Problem to work on: Write the rows from the first one through the line containing "Action: click(64, 123)" as a JSON list of strings, one string per line and no blank lines.

■ ■ ■ ■ ■ ■ ■

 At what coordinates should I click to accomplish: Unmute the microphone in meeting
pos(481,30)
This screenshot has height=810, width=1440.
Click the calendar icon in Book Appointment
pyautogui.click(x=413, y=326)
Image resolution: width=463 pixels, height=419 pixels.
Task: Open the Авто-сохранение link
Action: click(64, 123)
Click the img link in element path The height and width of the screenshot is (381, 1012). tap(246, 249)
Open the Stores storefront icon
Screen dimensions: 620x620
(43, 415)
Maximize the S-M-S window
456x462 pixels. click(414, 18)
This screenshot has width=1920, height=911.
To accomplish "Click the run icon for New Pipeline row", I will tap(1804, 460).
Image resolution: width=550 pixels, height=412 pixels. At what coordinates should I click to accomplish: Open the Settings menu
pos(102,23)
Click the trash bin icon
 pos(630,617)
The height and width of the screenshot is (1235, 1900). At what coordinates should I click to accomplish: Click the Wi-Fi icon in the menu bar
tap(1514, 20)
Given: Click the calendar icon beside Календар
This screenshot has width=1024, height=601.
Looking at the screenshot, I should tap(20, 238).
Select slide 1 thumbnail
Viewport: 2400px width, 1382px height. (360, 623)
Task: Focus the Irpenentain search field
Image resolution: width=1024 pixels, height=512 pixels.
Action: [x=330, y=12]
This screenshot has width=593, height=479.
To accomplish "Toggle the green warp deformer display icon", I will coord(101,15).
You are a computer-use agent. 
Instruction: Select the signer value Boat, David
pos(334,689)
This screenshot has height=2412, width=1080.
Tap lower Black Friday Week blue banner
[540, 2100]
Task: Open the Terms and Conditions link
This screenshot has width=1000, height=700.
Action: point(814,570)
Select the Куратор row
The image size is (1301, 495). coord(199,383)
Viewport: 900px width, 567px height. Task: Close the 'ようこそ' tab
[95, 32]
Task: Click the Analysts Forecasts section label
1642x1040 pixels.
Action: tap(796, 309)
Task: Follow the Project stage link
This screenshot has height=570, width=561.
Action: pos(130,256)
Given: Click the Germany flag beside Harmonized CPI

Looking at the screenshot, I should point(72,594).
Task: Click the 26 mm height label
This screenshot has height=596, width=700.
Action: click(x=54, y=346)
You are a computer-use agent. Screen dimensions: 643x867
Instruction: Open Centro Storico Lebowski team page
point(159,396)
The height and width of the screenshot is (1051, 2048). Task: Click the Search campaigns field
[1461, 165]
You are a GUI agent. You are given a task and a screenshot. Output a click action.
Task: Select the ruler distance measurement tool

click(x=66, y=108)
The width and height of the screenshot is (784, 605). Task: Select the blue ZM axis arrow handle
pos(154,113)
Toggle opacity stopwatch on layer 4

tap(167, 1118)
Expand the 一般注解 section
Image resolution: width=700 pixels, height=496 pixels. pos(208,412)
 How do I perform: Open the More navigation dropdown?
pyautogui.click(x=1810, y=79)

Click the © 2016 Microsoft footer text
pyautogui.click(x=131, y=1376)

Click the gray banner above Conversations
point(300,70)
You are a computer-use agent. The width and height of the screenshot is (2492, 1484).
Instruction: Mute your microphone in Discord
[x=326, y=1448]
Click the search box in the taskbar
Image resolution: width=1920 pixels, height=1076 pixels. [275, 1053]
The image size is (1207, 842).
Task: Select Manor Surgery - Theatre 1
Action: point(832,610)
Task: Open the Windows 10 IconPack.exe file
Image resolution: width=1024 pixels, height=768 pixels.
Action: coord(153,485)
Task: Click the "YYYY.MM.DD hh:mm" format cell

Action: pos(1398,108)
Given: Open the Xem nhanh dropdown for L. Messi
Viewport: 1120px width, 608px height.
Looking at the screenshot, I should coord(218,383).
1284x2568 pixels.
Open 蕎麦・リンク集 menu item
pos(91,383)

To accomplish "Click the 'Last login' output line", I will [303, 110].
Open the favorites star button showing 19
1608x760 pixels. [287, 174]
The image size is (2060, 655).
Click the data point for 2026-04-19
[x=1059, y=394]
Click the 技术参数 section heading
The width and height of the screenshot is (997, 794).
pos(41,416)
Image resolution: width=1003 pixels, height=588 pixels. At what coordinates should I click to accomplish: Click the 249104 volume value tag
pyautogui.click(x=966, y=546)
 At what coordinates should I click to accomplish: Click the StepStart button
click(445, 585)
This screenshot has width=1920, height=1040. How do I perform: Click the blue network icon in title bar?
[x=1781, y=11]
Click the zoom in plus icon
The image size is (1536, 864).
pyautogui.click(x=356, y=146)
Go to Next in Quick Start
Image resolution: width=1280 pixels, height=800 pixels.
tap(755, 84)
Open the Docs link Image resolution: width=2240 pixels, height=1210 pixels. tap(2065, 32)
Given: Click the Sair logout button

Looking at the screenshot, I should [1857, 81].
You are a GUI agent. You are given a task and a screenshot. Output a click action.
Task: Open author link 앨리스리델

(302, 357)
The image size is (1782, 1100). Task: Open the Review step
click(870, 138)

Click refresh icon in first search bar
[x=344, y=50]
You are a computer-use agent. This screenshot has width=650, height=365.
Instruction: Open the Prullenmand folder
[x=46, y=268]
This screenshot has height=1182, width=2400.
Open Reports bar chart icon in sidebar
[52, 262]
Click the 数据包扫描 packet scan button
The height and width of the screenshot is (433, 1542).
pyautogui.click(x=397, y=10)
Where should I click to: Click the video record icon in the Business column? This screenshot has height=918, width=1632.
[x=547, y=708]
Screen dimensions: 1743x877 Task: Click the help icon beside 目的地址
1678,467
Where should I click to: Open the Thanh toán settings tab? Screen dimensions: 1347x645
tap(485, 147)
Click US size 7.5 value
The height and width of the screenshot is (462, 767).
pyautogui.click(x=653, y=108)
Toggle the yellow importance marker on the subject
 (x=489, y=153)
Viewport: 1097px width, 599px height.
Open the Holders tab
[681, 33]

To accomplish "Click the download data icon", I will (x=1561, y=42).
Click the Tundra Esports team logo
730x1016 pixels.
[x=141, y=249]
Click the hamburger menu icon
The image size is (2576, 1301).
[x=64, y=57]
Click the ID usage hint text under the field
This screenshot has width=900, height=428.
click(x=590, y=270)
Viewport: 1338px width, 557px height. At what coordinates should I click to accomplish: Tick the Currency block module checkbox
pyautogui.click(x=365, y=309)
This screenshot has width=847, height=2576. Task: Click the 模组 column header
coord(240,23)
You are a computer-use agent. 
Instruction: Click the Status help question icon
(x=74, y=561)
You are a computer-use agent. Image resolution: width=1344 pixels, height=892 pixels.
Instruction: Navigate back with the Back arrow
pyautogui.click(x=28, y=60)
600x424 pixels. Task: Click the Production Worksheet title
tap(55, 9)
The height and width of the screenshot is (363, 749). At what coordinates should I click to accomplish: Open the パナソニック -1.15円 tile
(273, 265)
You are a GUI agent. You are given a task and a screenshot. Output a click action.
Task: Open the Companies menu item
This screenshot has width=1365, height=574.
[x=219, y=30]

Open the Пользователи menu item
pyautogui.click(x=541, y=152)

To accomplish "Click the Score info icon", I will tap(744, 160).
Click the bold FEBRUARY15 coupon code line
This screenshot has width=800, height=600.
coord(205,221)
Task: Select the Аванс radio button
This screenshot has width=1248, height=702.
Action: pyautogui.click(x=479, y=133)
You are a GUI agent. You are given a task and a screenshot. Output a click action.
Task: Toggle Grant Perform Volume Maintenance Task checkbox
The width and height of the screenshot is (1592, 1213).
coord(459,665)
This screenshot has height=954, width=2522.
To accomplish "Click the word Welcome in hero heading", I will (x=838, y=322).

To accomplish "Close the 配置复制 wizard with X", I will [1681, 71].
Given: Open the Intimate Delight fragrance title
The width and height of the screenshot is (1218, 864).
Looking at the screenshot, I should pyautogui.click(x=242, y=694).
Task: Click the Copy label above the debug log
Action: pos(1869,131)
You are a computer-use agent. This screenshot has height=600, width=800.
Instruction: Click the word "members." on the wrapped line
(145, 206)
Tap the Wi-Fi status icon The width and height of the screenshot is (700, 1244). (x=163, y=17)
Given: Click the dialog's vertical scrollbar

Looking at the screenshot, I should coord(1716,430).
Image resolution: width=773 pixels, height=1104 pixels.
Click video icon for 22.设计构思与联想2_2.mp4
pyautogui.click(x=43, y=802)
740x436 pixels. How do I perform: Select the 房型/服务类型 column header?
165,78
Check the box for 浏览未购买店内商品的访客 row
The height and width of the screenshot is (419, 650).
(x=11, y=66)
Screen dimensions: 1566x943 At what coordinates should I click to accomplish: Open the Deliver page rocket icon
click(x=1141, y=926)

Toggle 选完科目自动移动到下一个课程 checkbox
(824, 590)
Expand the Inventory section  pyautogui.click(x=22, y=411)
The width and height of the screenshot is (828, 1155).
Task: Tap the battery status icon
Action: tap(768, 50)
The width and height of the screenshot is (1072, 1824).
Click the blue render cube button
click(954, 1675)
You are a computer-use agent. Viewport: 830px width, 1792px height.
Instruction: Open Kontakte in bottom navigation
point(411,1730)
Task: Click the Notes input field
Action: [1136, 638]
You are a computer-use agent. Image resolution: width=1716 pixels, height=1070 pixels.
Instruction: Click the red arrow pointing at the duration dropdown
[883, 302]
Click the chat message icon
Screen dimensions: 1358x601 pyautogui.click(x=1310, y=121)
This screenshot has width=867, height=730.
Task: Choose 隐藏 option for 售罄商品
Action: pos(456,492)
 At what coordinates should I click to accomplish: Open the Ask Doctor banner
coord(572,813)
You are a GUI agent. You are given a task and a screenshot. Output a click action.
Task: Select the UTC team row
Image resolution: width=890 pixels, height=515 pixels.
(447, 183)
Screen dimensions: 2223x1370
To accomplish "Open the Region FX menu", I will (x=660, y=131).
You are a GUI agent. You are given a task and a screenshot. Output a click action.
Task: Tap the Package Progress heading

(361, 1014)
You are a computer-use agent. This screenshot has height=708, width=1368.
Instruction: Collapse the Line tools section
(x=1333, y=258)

■ ■ ■ ■ ■ ■ ■

Full response:
[
  " At what coordinates should I click to accomplish: Unmute the microphone in meeting",
  "pos(481,30)",
  "This screenshot has height=810, width=1440.",
  "Click the calendar icon in Book Appointment",
  "pyautogui.click(x=413, y=326)",
  "Image resolution: width=463 pixels, height=419 pixels.",
  "Task: Open the Авто-сохранение link",
  "Action: click(64, 123)"
]